▶ _原文抜粋_:
_ _ _

新生活に戸惑う新社会人こそ、東京天狼院店長の三浦さんが選ぶこのフルスロットル本だけは読んだ方がいいかもしれない《リーディング・ハイ》


記事:kiku(リーディング・ライティング講座)

 

 

「何でお前はこんなにも仕事ができないんだ!」

私は上司にそう怒られていた。

 

「すいません、すいません」

私はただ謝るしかなかった。

連日続く徹夜で頭がマヒしていて、上司の怒鳴り声が頭に入らないくらい私はノイローゼになっていたと思う。

 

人間は生命を維持するのに、最低限1日に3時間以上寝ないと体が持たないものだ。

当時、私は1日平均睡眠時間30分の中、死に物狂いで働いていた。

同期は次々と辞めていった。

辞めていけばいくほど、残った社員に仕事が蓄積されていき、辞めづらくなるという悪循環に陥っていた。

 

私は完全にノイローゼだった。

こんなはずじゃなかった。そう思えて仕方がなかった。

よく考えれば、自分で選んだ道のりだ。

テレビ制作会社と言ったら過酷な労働環境で有名なはずだった。

普通のサラリーマンよりかは楽だろうと思い、入社したが、

現実はこんなにも厳しいものかと驚いた。

 

めまいがするほど死にものぐるい働き、一ヶ月に一度、奇跡的にあった休みを利用して、私は中学時代の友人に会いに行くことにした。

友人は私の死にそうな顔を見て驚いたという。

 

「体調悪そうだけど大丈夫か?」

 

当時、私は度重なるストレスで精神的に病んでいたためか、約2ヶ月で8キロも体重が減っていた。

常にふらふらしていて、どう見ても精神的におかしくなっていると彼は思ったみたいだった。

 

私は現在の置かれている状況と体調を友人に相談していった。

友人は真剣な眼差しで聞いてくれた。

 

「そんな会社いますぐに辞めたほうがいい」

彼はそう言っていた。

「三年は続けたほうがいいってみんな言うけど、好きでもないことに3年も時間を費やすのはもったいない。今すぐ転職したほうがいい」

 

私はめまいでふらふらしながらも彼の真剣なアドバイスを聞いていたと思う。

3年は続けたほうがいいのはわかっている。

だけど、私はもう限界だった。

このままではさすがに死ぬと思ったのだ。

 

私は結局、退職届を出すことにした。

上司の反応は呆気なかった。

 

そんなあっさりと終わるものなんだなと私は思った。

会社の同僚や先輩は私に声をかけてきてくれた。

「もうちょっと頑張れよ」

「残された俺たちはどうなるんだ」

 

私は申し訳ない気持ちが芽生えていた。

 

 

 

退職前、先輩ディレクターとタクシーが一緒になる時があった。

_ _ _

▶ _作業指示 1_:
レコードの「Switch to the Always Find tab」を含む行から「will tap(151, 62).」を含む行までを、空行を除き1行を1つの文字列としたJSONリストに変換すること。
原文とレコードは互いに無関係だ。

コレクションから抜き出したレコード
_ _ _

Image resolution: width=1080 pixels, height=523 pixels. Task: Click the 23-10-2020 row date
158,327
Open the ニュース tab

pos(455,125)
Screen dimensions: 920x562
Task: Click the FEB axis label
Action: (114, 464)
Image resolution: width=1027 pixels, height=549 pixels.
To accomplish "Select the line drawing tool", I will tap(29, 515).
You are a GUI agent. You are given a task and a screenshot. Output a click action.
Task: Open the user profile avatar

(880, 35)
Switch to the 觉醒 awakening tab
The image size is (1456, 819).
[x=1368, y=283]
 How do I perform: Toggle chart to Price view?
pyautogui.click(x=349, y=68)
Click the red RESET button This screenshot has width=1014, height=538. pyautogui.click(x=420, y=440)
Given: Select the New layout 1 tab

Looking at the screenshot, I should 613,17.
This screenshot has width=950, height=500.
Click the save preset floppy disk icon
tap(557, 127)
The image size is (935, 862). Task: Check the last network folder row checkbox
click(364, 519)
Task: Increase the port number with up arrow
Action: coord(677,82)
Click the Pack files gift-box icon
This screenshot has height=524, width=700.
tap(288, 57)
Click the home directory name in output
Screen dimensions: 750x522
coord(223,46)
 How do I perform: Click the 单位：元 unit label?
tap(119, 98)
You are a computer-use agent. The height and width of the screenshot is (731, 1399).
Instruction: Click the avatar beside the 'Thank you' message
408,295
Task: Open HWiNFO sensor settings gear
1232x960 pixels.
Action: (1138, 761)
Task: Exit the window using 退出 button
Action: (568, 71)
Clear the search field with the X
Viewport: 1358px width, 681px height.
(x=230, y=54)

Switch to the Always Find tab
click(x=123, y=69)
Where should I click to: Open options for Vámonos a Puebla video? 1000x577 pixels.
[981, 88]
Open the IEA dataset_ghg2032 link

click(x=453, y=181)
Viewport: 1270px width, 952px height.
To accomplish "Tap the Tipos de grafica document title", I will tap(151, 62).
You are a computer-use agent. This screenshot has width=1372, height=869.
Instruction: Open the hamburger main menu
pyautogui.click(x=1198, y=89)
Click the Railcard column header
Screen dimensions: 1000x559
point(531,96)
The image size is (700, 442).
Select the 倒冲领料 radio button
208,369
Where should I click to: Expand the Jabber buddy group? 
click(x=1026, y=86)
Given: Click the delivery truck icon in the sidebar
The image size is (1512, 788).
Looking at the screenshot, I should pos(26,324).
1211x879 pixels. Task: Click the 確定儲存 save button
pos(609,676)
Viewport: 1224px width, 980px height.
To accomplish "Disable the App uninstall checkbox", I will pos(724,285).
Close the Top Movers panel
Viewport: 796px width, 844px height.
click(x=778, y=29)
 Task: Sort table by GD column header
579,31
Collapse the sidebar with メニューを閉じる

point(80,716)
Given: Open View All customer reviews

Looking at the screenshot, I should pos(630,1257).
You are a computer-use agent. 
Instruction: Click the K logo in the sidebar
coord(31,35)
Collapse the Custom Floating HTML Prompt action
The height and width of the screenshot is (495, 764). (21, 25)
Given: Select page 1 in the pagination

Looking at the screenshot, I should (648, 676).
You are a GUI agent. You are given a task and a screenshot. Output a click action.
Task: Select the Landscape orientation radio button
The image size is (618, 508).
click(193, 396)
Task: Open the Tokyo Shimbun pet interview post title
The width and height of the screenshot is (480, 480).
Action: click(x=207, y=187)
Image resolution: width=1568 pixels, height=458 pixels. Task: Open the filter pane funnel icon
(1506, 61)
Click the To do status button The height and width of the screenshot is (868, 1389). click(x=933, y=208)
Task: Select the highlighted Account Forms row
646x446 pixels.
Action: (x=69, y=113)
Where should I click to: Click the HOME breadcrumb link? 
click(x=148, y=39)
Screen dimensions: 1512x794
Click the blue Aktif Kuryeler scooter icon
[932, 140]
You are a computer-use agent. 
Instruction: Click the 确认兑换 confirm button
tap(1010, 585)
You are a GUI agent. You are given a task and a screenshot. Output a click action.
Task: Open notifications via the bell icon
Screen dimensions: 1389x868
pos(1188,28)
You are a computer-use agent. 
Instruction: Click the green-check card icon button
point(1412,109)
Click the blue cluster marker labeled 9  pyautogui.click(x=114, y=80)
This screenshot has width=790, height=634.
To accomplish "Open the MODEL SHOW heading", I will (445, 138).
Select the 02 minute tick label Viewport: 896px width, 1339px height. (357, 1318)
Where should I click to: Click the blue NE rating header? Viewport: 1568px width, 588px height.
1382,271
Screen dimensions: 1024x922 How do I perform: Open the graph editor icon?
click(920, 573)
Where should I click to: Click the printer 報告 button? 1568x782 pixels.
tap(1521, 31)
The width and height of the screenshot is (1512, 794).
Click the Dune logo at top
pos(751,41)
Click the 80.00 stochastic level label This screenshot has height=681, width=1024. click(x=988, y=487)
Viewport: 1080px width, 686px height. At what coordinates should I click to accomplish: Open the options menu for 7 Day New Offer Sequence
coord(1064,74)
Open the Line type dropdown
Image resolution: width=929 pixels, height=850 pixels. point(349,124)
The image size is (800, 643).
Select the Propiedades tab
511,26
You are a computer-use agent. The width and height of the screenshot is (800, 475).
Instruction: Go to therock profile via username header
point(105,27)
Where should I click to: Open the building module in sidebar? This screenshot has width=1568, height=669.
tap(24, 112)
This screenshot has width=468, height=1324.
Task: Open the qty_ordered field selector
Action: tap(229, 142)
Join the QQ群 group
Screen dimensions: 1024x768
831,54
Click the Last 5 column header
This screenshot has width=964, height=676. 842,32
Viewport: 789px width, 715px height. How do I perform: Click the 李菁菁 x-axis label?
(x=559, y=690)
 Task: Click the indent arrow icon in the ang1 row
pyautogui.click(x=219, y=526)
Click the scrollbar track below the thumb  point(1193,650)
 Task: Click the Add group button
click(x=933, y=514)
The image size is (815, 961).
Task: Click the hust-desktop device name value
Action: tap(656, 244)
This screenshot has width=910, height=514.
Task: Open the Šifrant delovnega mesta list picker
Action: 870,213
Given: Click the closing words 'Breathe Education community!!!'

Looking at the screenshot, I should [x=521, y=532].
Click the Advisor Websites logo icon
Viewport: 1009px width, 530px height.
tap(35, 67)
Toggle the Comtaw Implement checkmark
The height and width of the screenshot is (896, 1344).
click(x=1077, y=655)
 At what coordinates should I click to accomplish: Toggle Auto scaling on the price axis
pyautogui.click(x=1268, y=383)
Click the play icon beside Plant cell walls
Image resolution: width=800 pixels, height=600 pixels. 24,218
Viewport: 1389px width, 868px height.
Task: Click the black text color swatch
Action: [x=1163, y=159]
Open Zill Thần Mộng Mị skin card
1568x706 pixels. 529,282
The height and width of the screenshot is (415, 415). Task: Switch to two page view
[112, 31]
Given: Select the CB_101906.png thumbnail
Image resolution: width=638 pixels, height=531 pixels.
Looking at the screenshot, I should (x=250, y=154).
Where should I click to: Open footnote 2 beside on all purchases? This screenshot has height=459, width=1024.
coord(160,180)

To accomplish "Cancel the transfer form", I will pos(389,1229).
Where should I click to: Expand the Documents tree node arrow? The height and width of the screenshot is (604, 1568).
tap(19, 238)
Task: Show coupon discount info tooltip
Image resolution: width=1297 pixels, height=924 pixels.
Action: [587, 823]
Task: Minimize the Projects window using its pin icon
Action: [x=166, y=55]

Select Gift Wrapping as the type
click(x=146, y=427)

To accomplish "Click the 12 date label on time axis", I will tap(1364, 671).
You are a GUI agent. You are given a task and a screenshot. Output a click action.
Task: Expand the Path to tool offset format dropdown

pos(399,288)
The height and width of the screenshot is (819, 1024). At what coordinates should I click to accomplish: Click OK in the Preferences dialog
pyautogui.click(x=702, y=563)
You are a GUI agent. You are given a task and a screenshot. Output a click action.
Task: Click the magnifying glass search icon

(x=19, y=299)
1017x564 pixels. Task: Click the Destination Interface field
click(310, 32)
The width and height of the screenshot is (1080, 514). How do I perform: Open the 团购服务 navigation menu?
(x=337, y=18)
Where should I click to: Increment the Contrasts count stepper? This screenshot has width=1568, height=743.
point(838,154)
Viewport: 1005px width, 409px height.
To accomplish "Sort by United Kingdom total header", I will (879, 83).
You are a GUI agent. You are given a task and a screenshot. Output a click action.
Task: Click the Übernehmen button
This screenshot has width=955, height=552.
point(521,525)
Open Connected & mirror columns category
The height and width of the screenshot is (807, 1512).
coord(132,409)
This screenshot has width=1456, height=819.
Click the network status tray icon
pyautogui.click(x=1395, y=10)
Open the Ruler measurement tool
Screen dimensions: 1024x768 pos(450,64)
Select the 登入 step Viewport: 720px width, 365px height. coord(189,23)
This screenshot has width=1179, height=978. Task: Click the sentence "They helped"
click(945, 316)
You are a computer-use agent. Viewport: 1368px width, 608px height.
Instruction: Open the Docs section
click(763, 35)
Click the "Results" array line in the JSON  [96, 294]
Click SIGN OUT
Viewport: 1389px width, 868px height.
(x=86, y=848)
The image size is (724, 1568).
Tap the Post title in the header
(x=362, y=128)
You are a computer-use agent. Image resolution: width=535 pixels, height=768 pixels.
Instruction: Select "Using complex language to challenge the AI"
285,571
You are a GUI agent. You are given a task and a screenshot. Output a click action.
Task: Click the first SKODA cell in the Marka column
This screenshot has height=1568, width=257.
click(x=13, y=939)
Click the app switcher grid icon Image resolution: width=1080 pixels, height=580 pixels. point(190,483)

_ _ _

▶ _作業指示 2_:
原文の「当時、私は1日平均睡眠時間30分の中、死に物狂いで働いていた。」から「よく考えれば、自分で選んだ道のりだ。」までを一字一句そのまま書き写すこと。

▶ _解答 1_:
[
  "Switch to the Always Find tab",
  "click(x=123, y=69)",
  "Where should I click to: Open options for Vámonos a Puebla video? 1000x577 pixels.",
  "[981, 88]",
  "Open the IEA dataset_ghg2032 link",
  "click(x=453, y=181)",
  "Viewport: 1270px width, 952px height.",
  "To accomplish \"Tap the Tipos de grafica document title\", I will tap(151, 62)."
]

▶ _解答 2_:
当時、私は1日平均睡眠時間30分の中、死に物狂いで働いていた。

同期は次々と辞めていった。

辞めていけばいくほど、残った社員に仕事が蓄積されていき、辞めづらくなるという悪循環に陥っていた。

 

私は完全にノイローゼだった。

こんなはずじゃなかった。そう思えて仕方がなかった。

よく考えれば、自分で選んだ道のりだ。